DimensionGraphifyVector RAGLLM Wiki
Artifactstructural knowledge graphchunks + embeddingsinterlinked markdown pages
Retrievalgraph traversal (subgraph)top-k vector similarityread synthesized pages
Vector storenone (Leiden on topology)requirednone
Code awarenessAST + call graph (deterministic)text-onlytext-only
Multi-modalyes (PDF, images, vision)text unless extendeddepends on ingest
Provenanceedges tagged extracted/inferrednonelint pass
Best forcode + docs + papers, relationshipslarge, fuzzy, changing textcurated research synthesis

vs vector RAG. RAG retrieves text chunks by semantic similarity; Graphify encodes relationships and lets the agent walk them. For code, the graph’s deterministic call structure beats fuzzy chunk matching — and querying a subgraph is far cheaper than stuffing retrieved chunks into context each turn. The flip side: building the graph is upfront work, INFERRED edges can be wrong, and Graphify is code/structure-centric, whereas RAG is the better tool for huge, constantly-changing prose corpora where exact-chunk traceability matters. They’re not exclusive — Graphify’s own materials argue structural graphs beat vector RAG for code understanding specifically, not for everything.

vs the LLM Wiki.
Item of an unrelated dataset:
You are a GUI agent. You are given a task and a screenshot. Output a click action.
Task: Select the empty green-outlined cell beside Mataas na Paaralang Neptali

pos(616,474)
These are close cousins — both compile a /raw pile into a persistent, queryable artifact so the agent stops re-reading. The differences are in form and automation. Graphify is automated and deterministic for code (tree-sitter AST), produces a graph plus a benchmark, handles images/PDFs, and auto-syncs via watch/git-hook. The LLM Wiki produces human-readable prose synthesis with an evolving thesis, is agent-agnostic (a pattern, not a tool), and reads better as narrative — at the cost of more LLM-driven, manual-ish ingest and no AST. Tellingly, Graphify even exports an Obsidian vault and a wiki, so you can have the graph and the wiki-style reading experience. Pick Graphify when relationships and code structure are the point; reach for the LLM Wiki when the value is synthesized understanding of a curated reading list.

Tradeoffs

  • The big multiplier needs a big, mixed corpus. On small repos the token win mostly evaporates; you keep the structural map but not the 71×.
  • Inferred edges are guesses. The EXTRACTED/INFERRED/AMBIGUOUS tagging is honest, but you still have to read it — a confident-looking INFERRED edge can mislead.
  • Benchmarks are first-party. Reproducible, but independent verification is thin and the external write-ups largely echo the project’s own number.
  • It only helps if the agent uses it. As issue #580 suggests, savings depend on the agent actually routing queries through the graph rather than falling back to reading files.
  • Upfront extraction cost. The first build spends LLM tokens on docs/images (code is free via AST); the payoff is amortized over many later queries.

Takeaway

Graphify is a sharp answer to a real problem: coding agents waste tokens re-reading code whose structure was never written down. By compiling a folder into a local, multi-modal knowledge graph — with deterministic AST for code, honest provenance tags, and a persistent graph.json — it lets an agent answer from a small subgraph instead of the whole repo, with large per-query token savings on big mixed corpora. Treat the 71.5× as a real but corpus-dependent, first-party number, not a guarantee. If your problem is understanding relationships across code, docs, and papers, it’s more apt than vector RAG; if your problem is synthesizing a curated reading list into prose, the LLM Wiki is the better shape — and Graphify, which exports a wiki of its own, sits comfortably next to it.